A team led by a researcher from the National University of Singapore (NUS) has discovered five new species and five subspecies of birds - all from just three remote Indonesian islands.
The university has declared this a "quantum leap" in the field of avian discovery, which typically only sees five new species of birds discovered each year, from various regions around the world.
The team's leader, Associate Professor Frank Rheindt, an avian researcher from NUS' Department of Biological Sciences, said: "Birds are the best-known animal group on earth... There are so many bats, rats and mice out there that are still getting discovered, but when you look at the discovery curve of birds... it's not rising, it's steady."
The team's research focused on three small groups of islands in the Indonesian archipelago: the Sula, Banggai and Togian groups - selected because they include deep-sea islands with surrounding waters more than 120m deep.
"Every time there's an ice age, the global sea levels recede by up to 120m, so everything that's shallower than 120m emerges as land," said Prof Rheindt.
Previously separate islands then become connected, and their creatures spread out over the new land mass. When sea levels rise and separate islands form once again, these creatures are likely to be found across the different islands.
Deep-sea islands, on the other hand, remain isolated even when sea levels fall. It is thus more likely to find undiscovered endemic species on such islands.
Together with counterparts from the Indonesian Institute of Sciences, Prof Rheindt travelled to the island groups from November 2013 to January 2014, targeting specific islands that had previously been only briefly explored.

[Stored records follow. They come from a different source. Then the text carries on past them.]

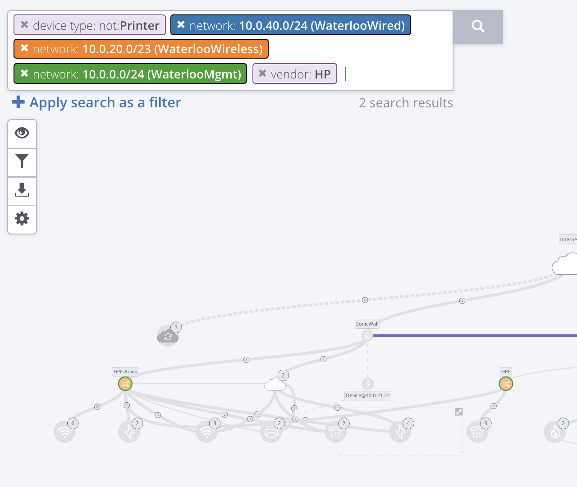Screen dimensions: 577x487
Task: Select the HPE-Auvik switch node
Action: tap(125, 383)
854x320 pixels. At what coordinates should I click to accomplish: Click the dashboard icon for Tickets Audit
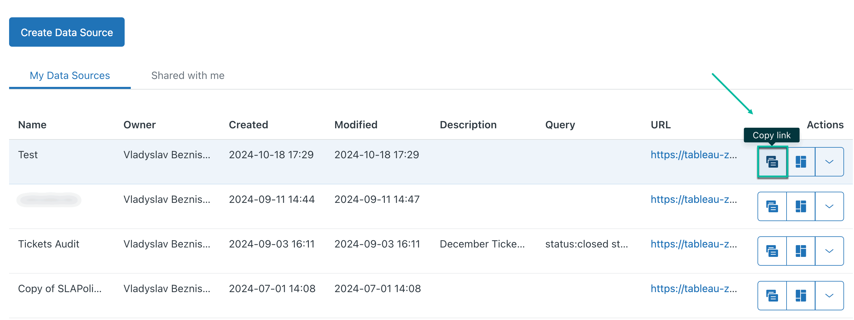pyautogui.click(x=801, y=251)
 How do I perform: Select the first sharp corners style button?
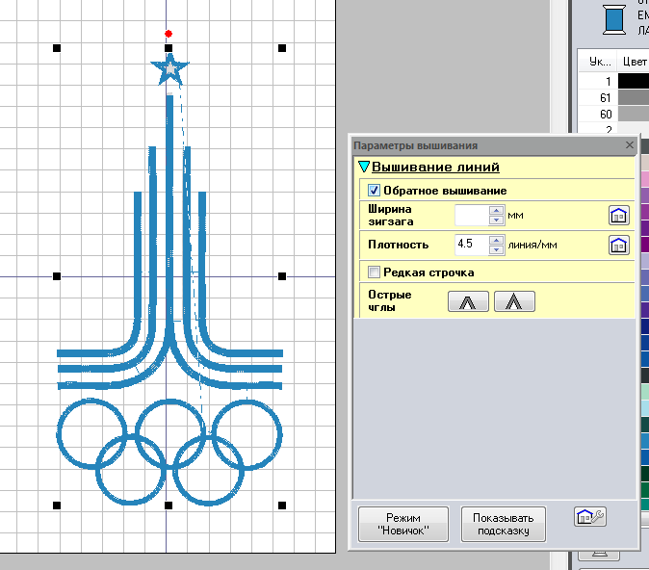pos(468,301)
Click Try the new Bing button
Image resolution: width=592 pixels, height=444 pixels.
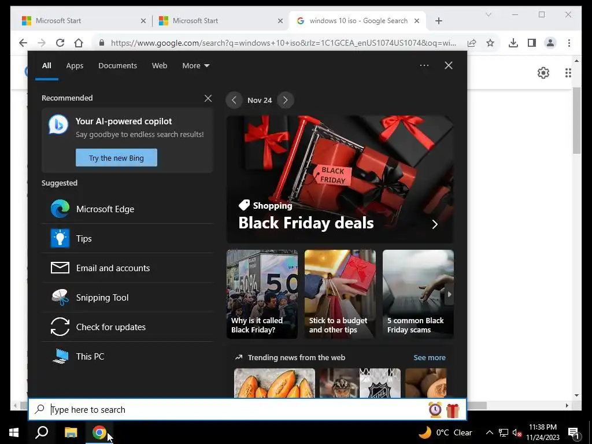click(116, 157)
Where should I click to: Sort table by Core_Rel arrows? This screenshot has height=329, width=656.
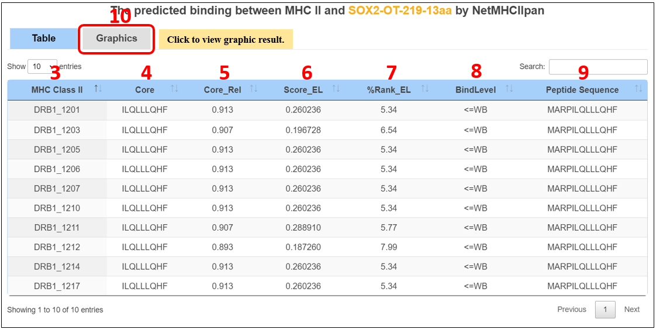point(254,89)
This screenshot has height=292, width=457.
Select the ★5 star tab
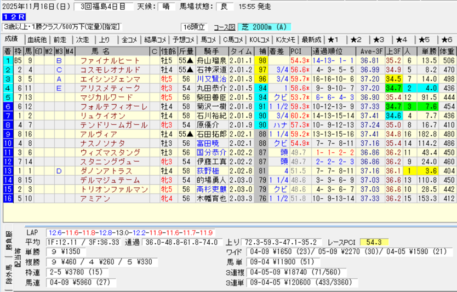coord(424,39)
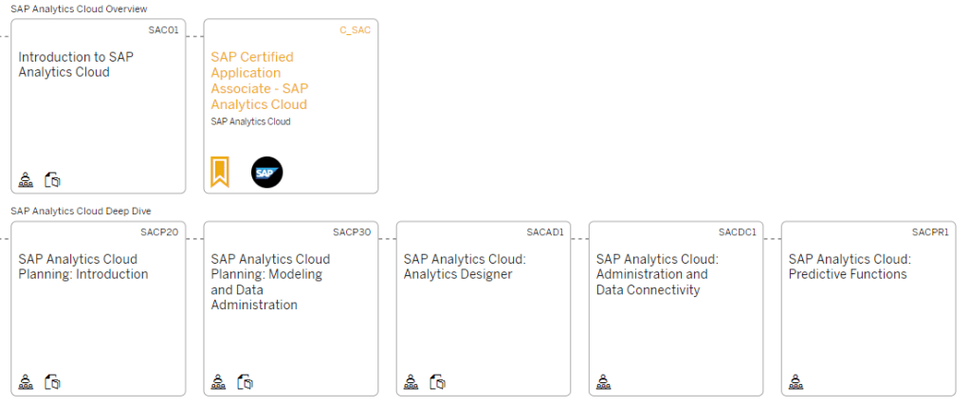This screenshot has width=969, height=406.
Task: Click classroom training icon on SACP30 card
Action: pos(218,382)
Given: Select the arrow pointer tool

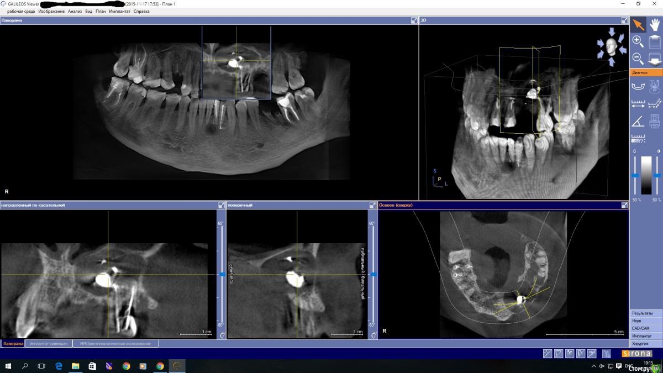Looking at the screenshot, I should click(638, 24).
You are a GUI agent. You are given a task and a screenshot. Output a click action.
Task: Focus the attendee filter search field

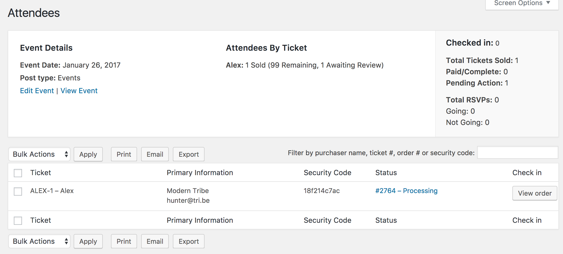click(517, 153)
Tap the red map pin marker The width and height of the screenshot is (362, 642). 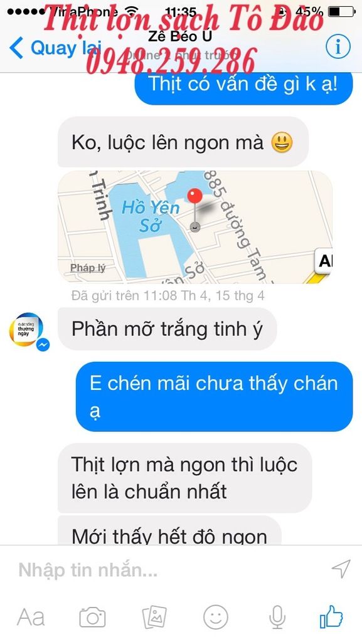pos(195,196)
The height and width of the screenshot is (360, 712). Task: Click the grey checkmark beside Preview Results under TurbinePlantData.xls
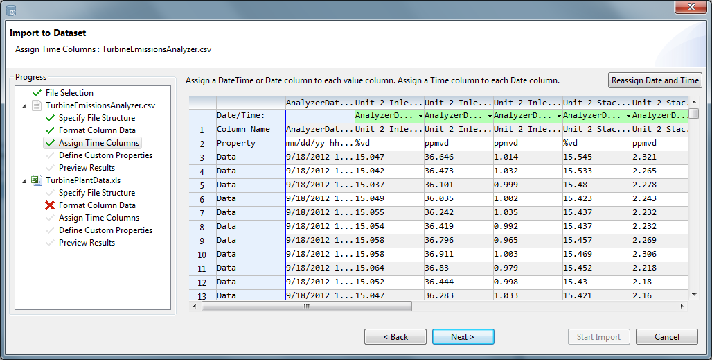(x=49, y=243)
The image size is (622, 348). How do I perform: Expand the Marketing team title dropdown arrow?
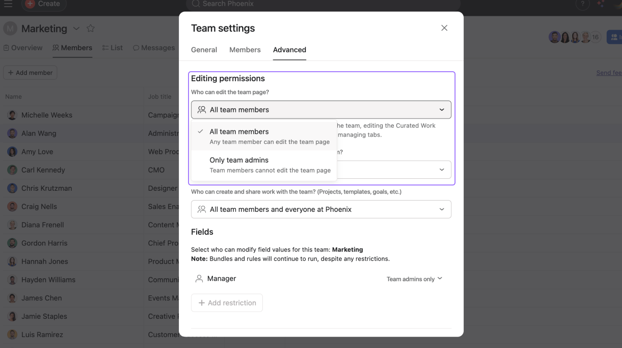click(x=77, y=29)
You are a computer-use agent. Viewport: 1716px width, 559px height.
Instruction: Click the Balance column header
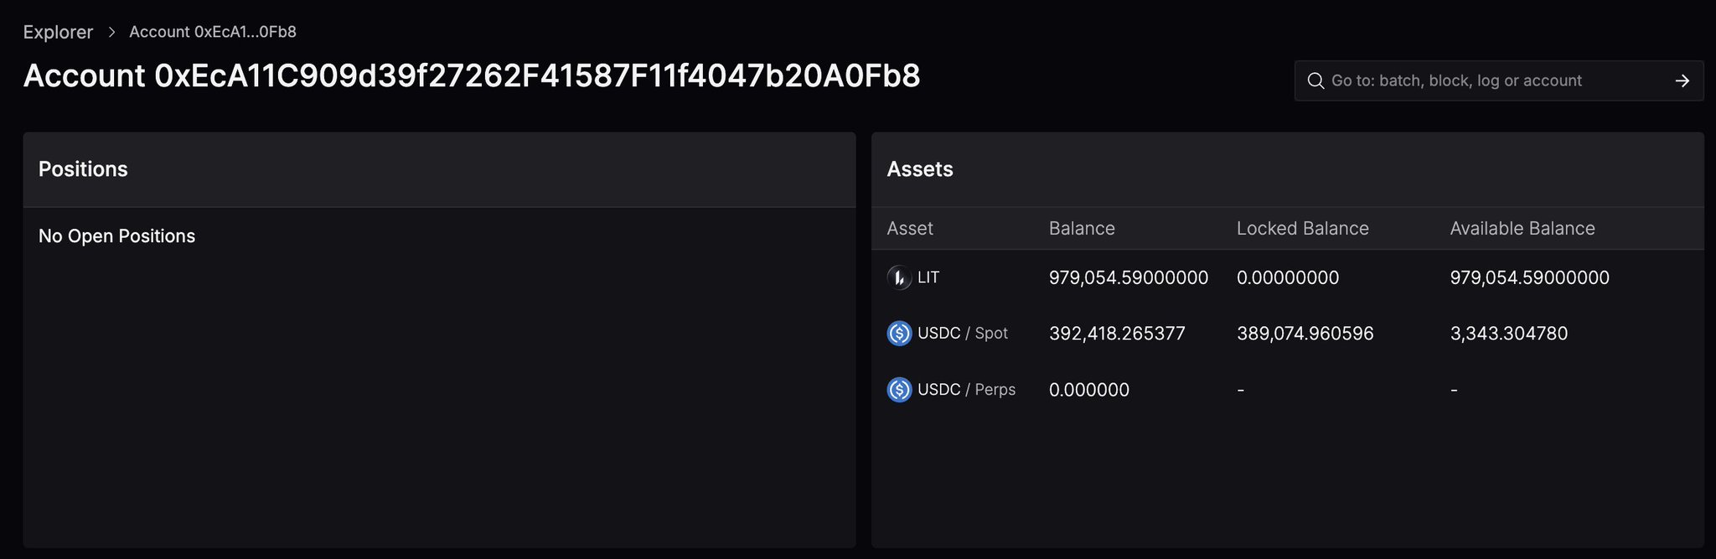coord(1082,229)
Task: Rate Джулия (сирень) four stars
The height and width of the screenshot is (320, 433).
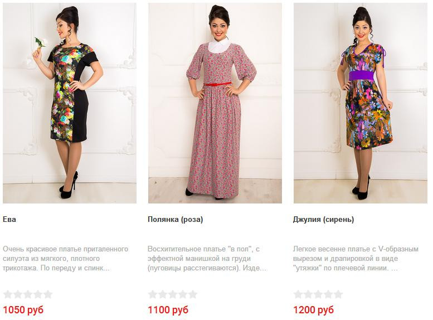Action: click(x=328, y=294)
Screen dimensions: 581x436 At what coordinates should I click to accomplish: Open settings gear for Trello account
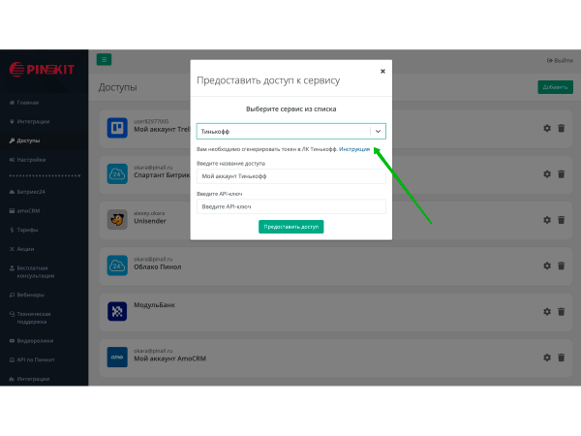point(547,129)
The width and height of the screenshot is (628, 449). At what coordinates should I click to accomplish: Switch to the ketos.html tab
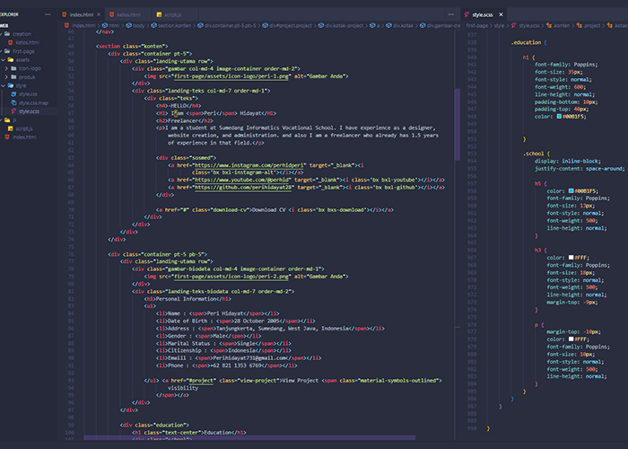[x=129, y=15]
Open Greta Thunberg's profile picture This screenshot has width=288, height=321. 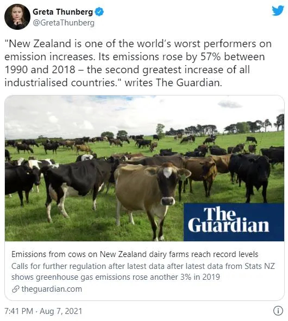tap(17, 17)
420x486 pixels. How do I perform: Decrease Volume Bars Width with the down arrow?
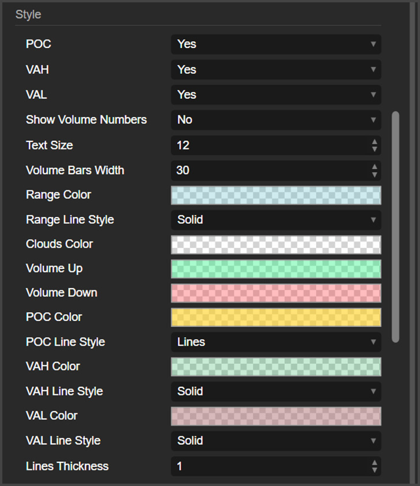[374, 173]
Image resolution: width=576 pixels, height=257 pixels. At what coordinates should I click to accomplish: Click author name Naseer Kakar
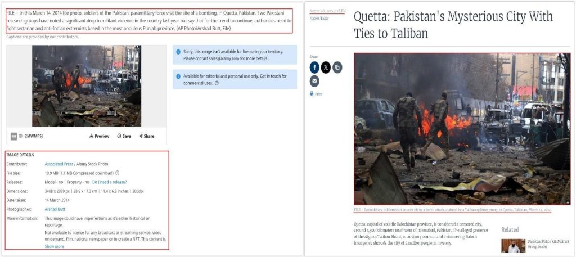(x=320, y=18)
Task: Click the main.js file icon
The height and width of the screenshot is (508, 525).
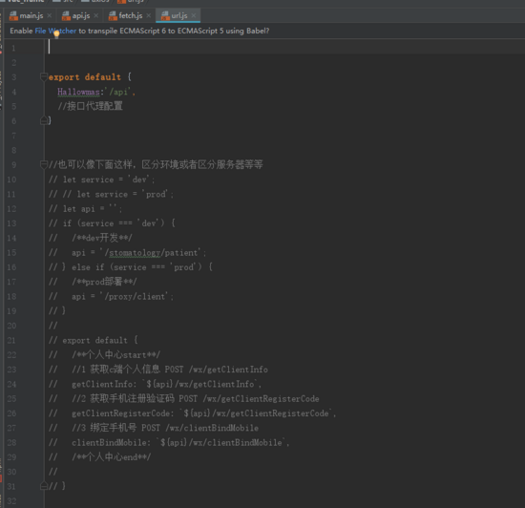Action: coord(13,15)
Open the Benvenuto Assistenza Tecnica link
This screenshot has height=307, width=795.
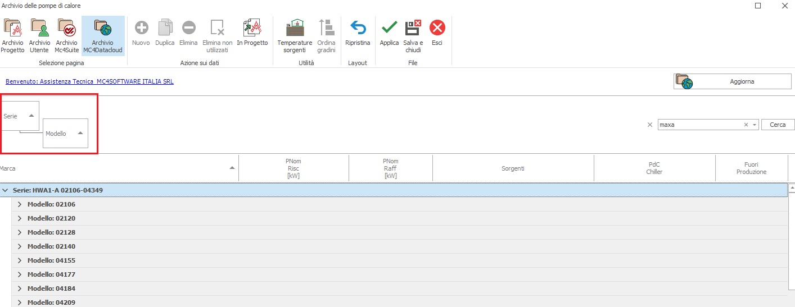89,81
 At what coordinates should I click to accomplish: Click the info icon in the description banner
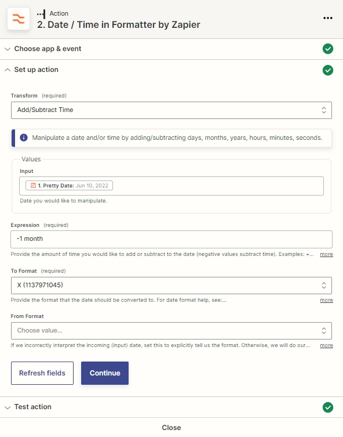click(x=24, y=138)
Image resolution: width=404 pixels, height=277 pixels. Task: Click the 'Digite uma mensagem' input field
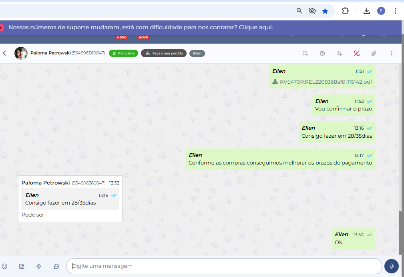(x=224, y=266)
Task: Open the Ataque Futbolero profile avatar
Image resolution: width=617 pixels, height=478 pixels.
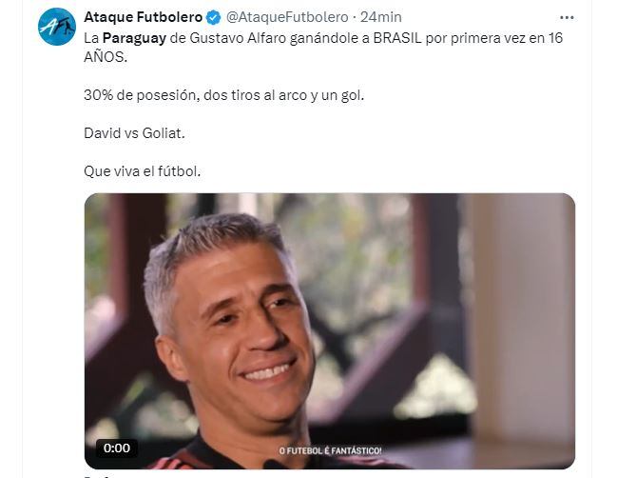Action: 57,27
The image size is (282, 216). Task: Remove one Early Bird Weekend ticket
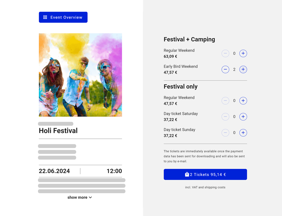225,69
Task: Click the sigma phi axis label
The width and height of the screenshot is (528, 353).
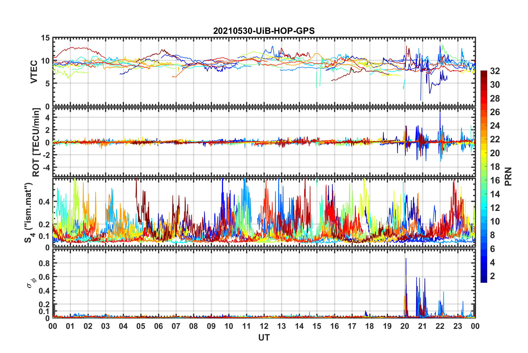Action: click(x=31, y=283)
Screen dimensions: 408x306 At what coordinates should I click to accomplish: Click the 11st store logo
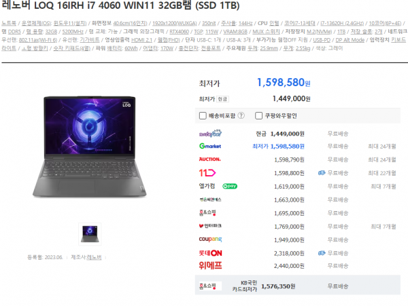pyautogui.click(x=207, y=173)
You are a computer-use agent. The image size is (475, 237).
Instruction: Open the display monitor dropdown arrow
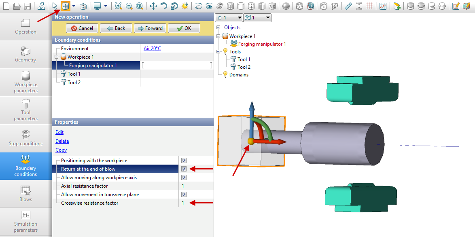(x=106, y=6)
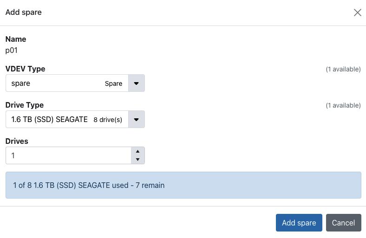Click the 'Spare' tag in VDEV selector
This screenshot has height=238, width=366.
pos(113,84)
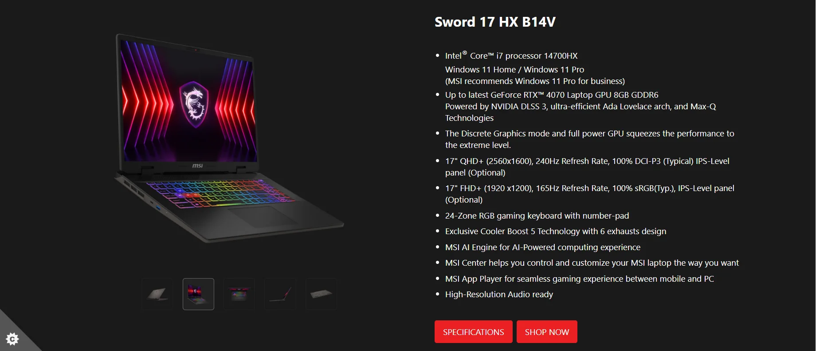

On the island of Taliabu, they found three new species: the Taliabu grasshopper-warbler, the Taliabu Myzomela and the Taliabu leaf-warbler. Also identified were three subspecies: the Taliabu snowy-browed flycatcher, Taliabu Island thrush and Sula mountain leaftoiler.
The Peleng fantail and the Peleng leaf-warbler were two new species discovered on the island of Peleng, along with a new subspecies, the Banggai mountain leaftoiler.
Finally, the Togian jungle-flycatcher, a new subspecies, was found on Togian.
The next few years were spent analysing the team's data, which a team from NUS helped with, until the findings were finally published in the journal, Science, today.
The team's discovery was bittersweet, however, as it observed that the islands had suffered from "rampant forest destruction" as a result of logging, forest fires and climate change.
"Urgent, long-lasting conservation action is needed for some of the new forms to survive longer than a couple of decades beyond their date of description," said Prof Rheindt. "It's almost a shameful blight on humanity that we have charted the moon and gone to the depths of the ocean, but only know about 6 to 7 per cent of the species on the planet. The remainder are undescribed, perhaps soon to go extinct without ever being known by us."